Beneath this instruction is a block of data; output from it exactly the lines that run from the one containing "поддержка через интернет" through the one containing "Toggle fast-forward quick", inclusive.
== Source material
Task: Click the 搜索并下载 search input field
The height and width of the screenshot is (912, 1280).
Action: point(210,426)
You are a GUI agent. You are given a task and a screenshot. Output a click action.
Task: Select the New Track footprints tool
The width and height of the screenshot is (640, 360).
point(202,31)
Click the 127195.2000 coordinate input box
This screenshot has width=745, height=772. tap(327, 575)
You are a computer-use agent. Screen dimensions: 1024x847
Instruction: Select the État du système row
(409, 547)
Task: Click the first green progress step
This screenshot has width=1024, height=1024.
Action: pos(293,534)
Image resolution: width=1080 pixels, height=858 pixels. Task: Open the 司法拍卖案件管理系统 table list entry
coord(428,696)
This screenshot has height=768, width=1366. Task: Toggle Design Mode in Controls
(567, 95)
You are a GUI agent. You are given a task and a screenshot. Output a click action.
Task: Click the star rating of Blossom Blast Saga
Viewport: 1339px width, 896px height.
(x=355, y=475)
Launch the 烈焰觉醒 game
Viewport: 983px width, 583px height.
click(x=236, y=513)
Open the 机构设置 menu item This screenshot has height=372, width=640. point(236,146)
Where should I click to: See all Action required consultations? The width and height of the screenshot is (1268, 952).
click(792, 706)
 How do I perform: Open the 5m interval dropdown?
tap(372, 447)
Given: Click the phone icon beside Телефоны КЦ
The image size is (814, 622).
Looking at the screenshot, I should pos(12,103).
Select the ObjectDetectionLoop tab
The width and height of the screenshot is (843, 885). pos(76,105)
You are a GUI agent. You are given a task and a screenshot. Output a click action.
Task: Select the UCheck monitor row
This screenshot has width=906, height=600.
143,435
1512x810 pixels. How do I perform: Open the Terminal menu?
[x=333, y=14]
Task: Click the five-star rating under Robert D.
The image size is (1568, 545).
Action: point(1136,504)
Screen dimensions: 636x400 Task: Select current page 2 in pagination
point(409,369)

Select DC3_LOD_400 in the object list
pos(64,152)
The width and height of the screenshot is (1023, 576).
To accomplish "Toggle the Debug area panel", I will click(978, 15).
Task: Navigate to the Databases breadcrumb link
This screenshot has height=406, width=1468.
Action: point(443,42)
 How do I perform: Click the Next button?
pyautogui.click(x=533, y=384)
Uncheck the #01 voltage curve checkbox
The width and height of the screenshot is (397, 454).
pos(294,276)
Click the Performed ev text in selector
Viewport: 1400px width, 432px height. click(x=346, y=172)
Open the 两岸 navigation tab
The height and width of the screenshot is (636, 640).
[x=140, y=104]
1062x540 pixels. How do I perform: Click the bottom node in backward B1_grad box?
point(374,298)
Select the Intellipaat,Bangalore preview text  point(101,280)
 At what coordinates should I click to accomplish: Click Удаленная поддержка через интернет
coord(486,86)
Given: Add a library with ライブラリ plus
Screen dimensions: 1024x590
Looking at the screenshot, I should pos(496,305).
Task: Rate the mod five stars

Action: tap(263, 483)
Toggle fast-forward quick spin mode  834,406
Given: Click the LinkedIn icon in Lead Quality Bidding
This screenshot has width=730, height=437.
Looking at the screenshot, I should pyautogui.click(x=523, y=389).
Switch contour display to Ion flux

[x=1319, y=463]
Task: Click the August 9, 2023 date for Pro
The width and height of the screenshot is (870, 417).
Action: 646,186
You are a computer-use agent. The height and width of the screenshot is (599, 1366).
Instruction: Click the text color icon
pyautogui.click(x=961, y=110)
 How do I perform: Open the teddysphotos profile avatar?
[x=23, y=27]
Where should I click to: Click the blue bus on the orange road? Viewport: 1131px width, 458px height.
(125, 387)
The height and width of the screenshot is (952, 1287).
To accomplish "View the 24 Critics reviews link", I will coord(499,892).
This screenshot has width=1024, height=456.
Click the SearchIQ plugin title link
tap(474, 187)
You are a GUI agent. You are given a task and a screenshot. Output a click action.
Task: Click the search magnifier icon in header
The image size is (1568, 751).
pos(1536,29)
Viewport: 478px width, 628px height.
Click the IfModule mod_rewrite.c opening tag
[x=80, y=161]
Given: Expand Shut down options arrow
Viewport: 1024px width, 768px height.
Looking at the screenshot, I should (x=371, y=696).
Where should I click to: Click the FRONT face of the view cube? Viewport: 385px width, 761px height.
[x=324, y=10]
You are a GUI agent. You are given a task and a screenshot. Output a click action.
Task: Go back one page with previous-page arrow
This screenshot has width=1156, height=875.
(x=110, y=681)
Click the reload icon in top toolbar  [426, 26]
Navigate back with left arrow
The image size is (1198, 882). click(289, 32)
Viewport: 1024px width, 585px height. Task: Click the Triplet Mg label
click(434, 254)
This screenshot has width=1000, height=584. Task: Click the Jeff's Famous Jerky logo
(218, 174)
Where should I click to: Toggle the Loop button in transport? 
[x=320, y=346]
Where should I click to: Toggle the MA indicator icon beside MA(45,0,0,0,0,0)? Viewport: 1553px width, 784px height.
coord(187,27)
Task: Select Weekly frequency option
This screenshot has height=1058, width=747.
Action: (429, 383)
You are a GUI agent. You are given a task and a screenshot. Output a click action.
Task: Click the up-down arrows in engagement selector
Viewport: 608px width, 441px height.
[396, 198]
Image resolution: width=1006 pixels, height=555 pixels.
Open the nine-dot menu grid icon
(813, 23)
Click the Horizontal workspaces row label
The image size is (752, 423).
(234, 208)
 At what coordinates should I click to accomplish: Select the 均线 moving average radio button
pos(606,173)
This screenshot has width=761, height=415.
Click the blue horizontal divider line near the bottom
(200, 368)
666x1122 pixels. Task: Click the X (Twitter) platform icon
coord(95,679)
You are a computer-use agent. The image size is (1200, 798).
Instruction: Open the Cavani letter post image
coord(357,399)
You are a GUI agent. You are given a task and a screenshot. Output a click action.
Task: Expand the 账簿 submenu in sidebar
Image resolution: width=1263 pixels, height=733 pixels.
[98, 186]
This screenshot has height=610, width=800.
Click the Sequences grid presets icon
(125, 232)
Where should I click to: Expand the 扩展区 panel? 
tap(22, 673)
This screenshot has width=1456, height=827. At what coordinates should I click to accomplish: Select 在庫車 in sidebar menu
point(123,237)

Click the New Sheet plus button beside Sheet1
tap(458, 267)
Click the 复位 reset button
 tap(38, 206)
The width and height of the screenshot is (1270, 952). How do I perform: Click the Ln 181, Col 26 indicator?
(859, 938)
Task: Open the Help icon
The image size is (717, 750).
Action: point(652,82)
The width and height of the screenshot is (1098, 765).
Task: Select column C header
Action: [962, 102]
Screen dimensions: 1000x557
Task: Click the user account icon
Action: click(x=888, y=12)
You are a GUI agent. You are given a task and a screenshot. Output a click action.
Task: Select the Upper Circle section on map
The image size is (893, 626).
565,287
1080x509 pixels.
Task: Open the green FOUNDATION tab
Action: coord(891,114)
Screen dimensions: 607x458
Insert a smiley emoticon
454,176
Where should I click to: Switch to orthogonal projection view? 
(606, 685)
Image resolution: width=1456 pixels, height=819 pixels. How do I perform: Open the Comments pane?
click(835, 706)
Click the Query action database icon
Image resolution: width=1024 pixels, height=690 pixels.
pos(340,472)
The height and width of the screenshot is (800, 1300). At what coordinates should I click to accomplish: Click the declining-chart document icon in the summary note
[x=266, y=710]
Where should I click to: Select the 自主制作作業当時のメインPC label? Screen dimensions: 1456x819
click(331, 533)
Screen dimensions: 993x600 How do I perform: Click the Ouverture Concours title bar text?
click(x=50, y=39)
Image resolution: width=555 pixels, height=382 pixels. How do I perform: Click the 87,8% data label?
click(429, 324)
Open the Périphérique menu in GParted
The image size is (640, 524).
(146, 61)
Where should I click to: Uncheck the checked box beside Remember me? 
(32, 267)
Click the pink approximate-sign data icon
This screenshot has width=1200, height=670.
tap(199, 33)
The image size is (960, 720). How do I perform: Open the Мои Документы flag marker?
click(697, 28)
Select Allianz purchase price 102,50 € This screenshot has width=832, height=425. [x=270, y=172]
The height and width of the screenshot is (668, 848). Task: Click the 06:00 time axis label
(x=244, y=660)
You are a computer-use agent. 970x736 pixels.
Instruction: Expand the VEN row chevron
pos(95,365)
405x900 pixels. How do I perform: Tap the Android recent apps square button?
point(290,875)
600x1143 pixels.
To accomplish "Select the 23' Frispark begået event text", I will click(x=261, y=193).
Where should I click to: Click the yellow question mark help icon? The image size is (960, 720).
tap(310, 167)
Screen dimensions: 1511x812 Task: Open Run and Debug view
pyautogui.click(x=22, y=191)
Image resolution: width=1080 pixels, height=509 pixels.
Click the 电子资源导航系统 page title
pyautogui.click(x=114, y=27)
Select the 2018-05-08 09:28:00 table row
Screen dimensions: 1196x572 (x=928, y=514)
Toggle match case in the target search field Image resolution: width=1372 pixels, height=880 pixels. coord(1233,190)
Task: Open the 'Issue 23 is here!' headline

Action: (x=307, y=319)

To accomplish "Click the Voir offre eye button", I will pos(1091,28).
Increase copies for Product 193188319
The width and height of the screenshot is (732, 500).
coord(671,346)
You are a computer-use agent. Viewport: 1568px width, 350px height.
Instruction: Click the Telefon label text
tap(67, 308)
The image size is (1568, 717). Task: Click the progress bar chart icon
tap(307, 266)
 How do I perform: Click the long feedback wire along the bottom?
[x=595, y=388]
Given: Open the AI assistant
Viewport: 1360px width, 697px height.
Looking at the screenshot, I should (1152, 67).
====
Response to this task:
 At what coordinates should I click to accomplish: Click Удаленная поддержка через интернет
coord(486,86)
Given: Add a library with ライブラリ plus
Screen dimensions: 1024x590
Looking at the screenshot, I should pos(496,305).
Task: Rate the mod five stars

Action: tap(263, 483)
Toggle fast-forward quick spin mode  834,406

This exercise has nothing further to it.